Organizers helped the wannabe soul-savers' cause by providing almost no other distractions for fairgoers. The entertainment lineup was laughably spare. The main stage where all the "libtard" entertainers shoulda woulda coulda played shows went completely unused during all my time at the fair. At a much smaller side stage I did encounter a pleasant country duo identified as "Kyle Dillingham and Peter Markes," featuring a fiddler on a skateboard who announced he wanted to deliver "a prayer for America" and then plucked arpeggios while crooning the old Philadelphia Flyers fight song, "God Bless America." It was a sweet performance, but made me recall how Bill Clinton, the last president I could remember throwing himself a party on the Mall, got Bob Dylan, Lou Reed, Aretha Franklin, Stevie Wonder and others to play his bash; Trump got Lee Greenwood and a skateboarding fiddler. This was a soiree that really coulda used some Milli Vanilli and Vanilla Ice. The only other occupied stage I came across on the day featured a panel discussion led by a former Moms for Liberty chairperson. I didn't stick around to hear what was said. I can guess.

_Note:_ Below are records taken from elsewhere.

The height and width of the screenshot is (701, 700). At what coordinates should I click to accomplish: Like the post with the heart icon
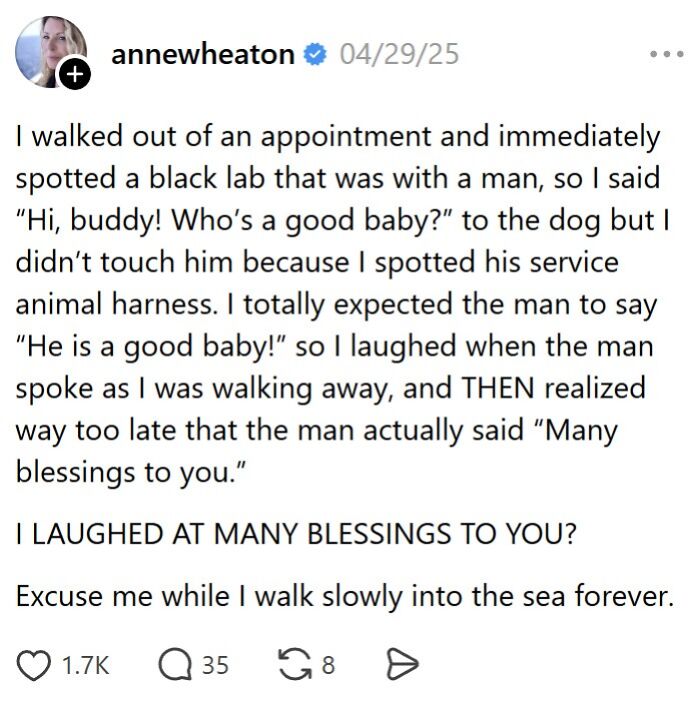[x=34, y=665]
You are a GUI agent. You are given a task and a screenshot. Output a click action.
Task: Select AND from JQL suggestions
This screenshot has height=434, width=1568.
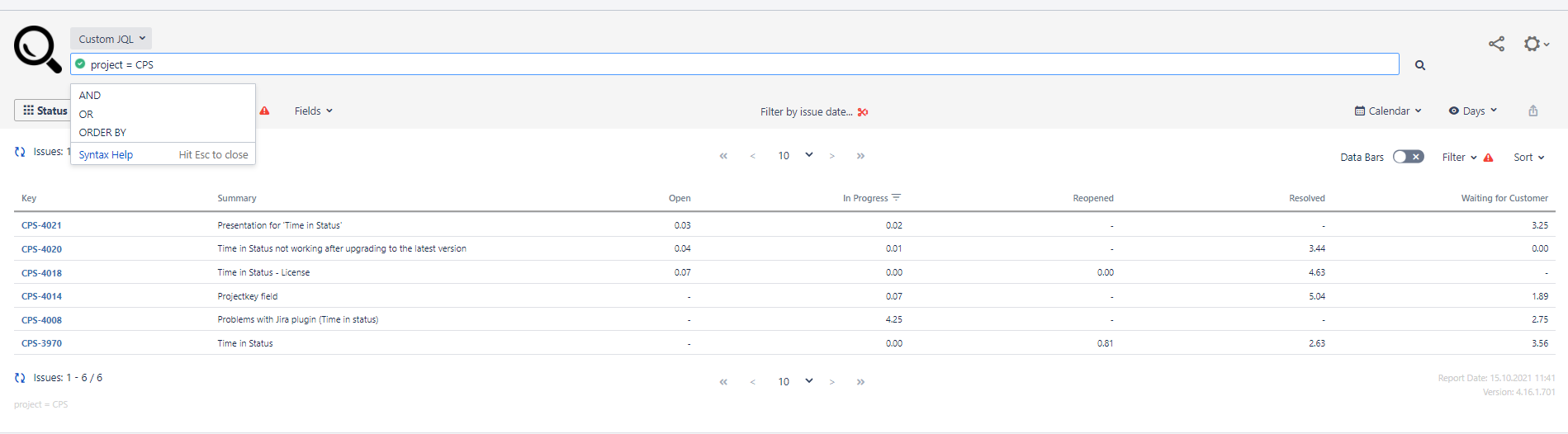tap(90, 96)
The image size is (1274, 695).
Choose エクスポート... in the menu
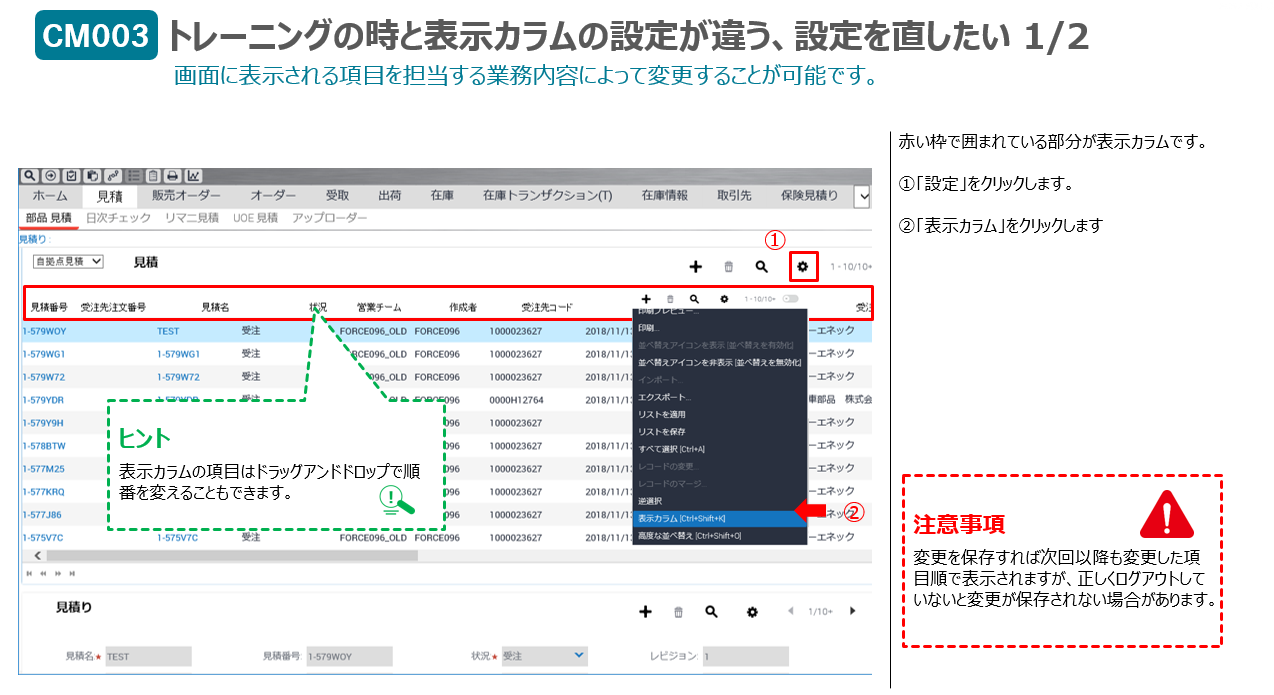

There was next to no commerce taking place at the fair. I went into a couple food tents to check menus and pricing, but saw nothing special with either (a burger and fries for $20) and utterly no customers. There were a handful of men bellied up to the bar at a Budweiser trailer, paying $13.75 a bottle. 

Dave McKenna

This was a fair without rides, also, other than a Ferris wheel, and even that wasn't being used conventionally. The operator never ran the wheel for more than two seconds at a time, only moving it enough to keep loading and unloading passengers into each car. But lame as that herky-jerk mode seems on paper, next to everything else at the fair this was the Wall of Death, and I didn't want to leave without trying it out. I'm glad I did. Anybody claiming the liberal media was fake-newsing all the nobody's-showing-up narratives didn't ride this Ferris wheel. Because when your car got up high (110 feet at its peak), the main takeaway other than the wondrous views of the monuments and memorials was how completely unpeopled the Mall was. I guarantee more visitors would have occupied this same space on a typical July weekday had the fair never come to town. The elevation also added hilarity to the skimpiness of Trump's faux arch.

Dave McKenna

After the ride I was pretty tired, and was heading to the exits when I saw that the nightly rodeo was about to start on the east end of the fairgrounds. I thought about checking it out because I have a soft spot for ropers and horses, but on my walk toward the temporary arena I heard the PA announcer say, "We always start with a prayer …" and bring things right back to Jesus. NOOOOO! Good god! I walked back to the Metro and went home. What a damn waste of space and time. Happy birthday, America.